Good Against Evil, 1977, color, Paul Wendkos (dir.), Dack Rambo, Elyssa Davalos, Richard Lynch, Dan O’Herlihy, Kim Cattrall. 1:24.

Start: A mother gives birth and is somehow frightened into falling down stairs and dying. A shadowy figure notes that the baby is Theirs. Next: Baby all grown up, independent young woman, meets guy, they fall in love…but, oops, she’s supposed to marry Satan. Things get really confusing—and she winds up disappearing, while the guy finds another Satan-bound child and a priest exorcises that one, sound effects and all. Meanwhile, the woman’s gone, and the sometimes-interesting movie trails off in a cloud of talk. Why? It was a pilot for a TV series, presumably chasing the woman and her evil captors. Fortunately, the series never got made. Decent cast, mediocre acting, no ending. Arrggh… $0.75.

Congratulations, It’s a Boy, 1971, color, William A. Graham (dir.), Bill Bixby, Diane Baker, Karen Jensen, Jack Albertson, Ann Sothern, Darrell Larson, Tom Bosley. 1:13.

Bill Bixby as swingin’ bachelor as they were supposed to be in the early ‘70s—until a young man turns up who he fathered in a one-night stand. Various melodramatic hijinks ensue. But look at the cast: This crew wouldn’t make a really bad movie, and it’s mostly pleasant enough fluff. $1.00.

Snowbeast, 1977, color, Herb Wallerstein (dir.), Bo Svenson, Yvette Mimieux, Robert Logan, Clint Walker, Sylvia Sidney. 1:26.

Set in a ski resort town (Sylvia Sidney as the matriarch of the principal resort) starting the annual festival that keeps things working—when a young woman disappears and the matriarch’s son (and manager of the resort) finds a bloody jacket.
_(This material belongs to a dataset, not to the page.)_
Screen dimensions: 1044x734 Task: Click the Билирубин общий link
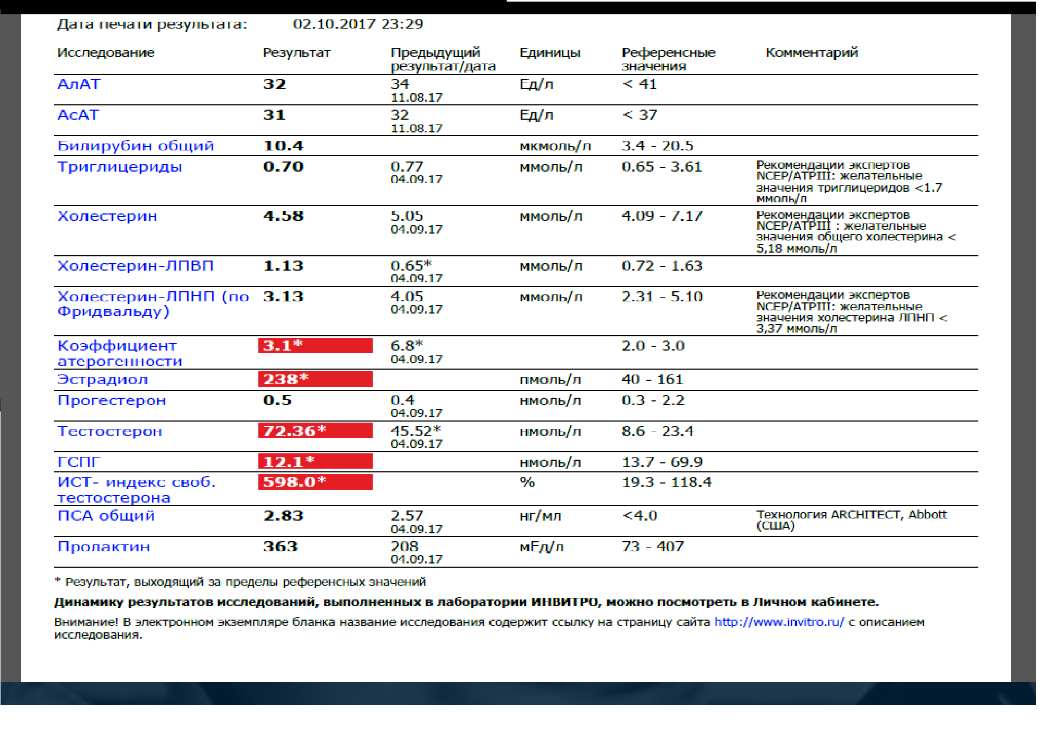point(136,146)
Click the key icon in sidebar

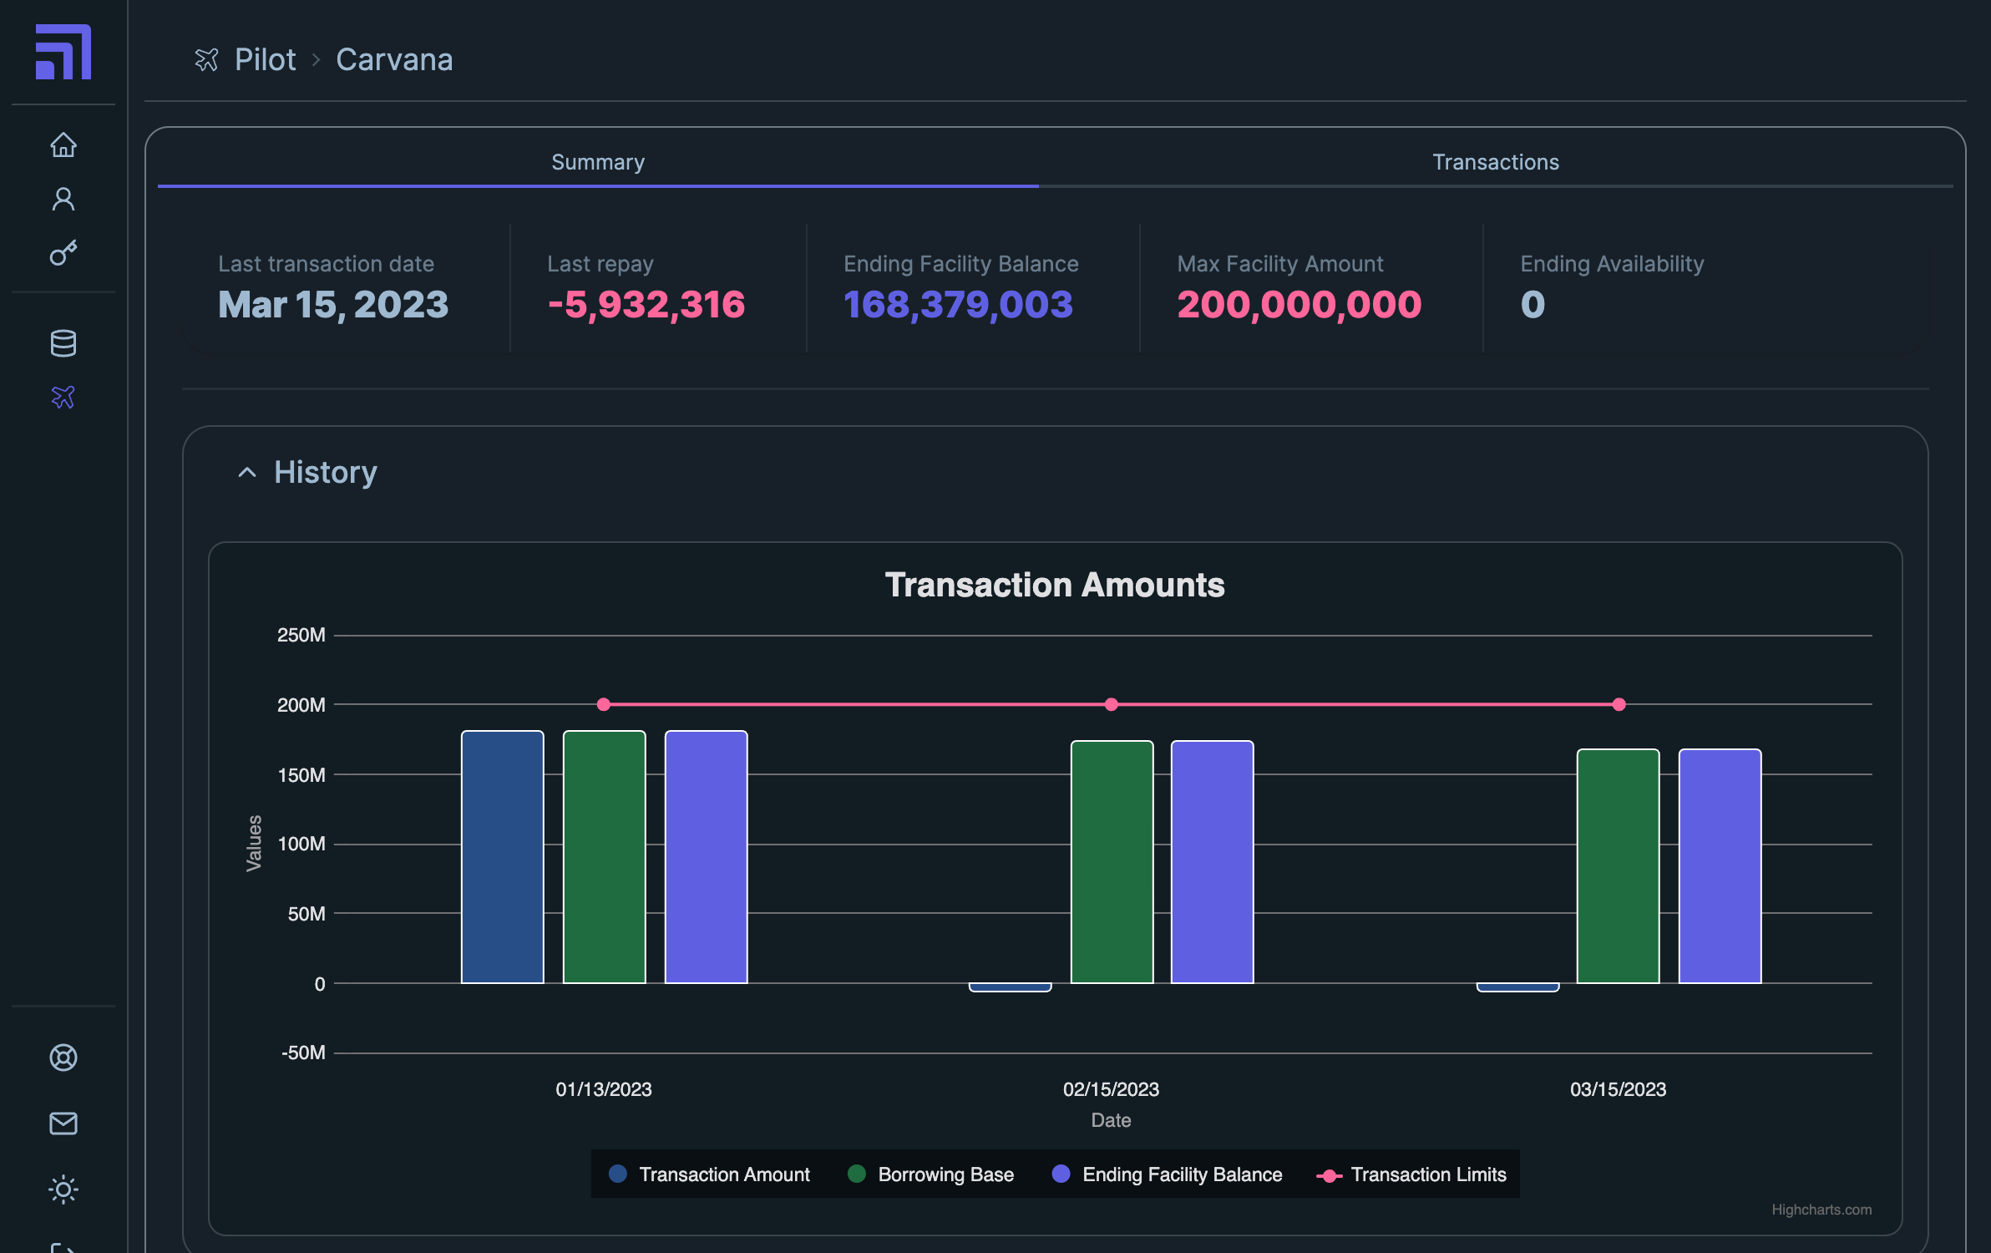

As the plot progresses, it’s clear that there’s a “snowbeast” on the loose—maybe not a Sasquatch, because everyone knows they’re all gentle creatures, and this one’s a semi-intelligent killer. Great scenery, lots of ski and snow scenes, and the picture’s better than it has any right to be. $1.25, mostly for the scenery.

But wait, there’s more! If any of you have been following this series of posts, you may notice that–unlike all the other megapack reviews–every single disc in this collection has had exactly four movies. Not one of them has squeezed in an extra short flick.

So how do they get to call it “50-Movie All Stars Collection”? Simple. This time, there’s a 13th disc in the twelve-disc pack, one-sided, with the last two movies. The first of which is universally beloved by American football fans of a certain age; extra credit to whoever names the TV movie before I post the reviews toward the end of next week!

Oops: The movie I was thinking of–which actually has nothing at all to do with football, but will always be associated with football–isn’t the movie I’m watching. The one I’m thinking of had a one-word title and dates from 1968. The one I’m watching adds “The new adventures of” and dates from 1978. Never mind.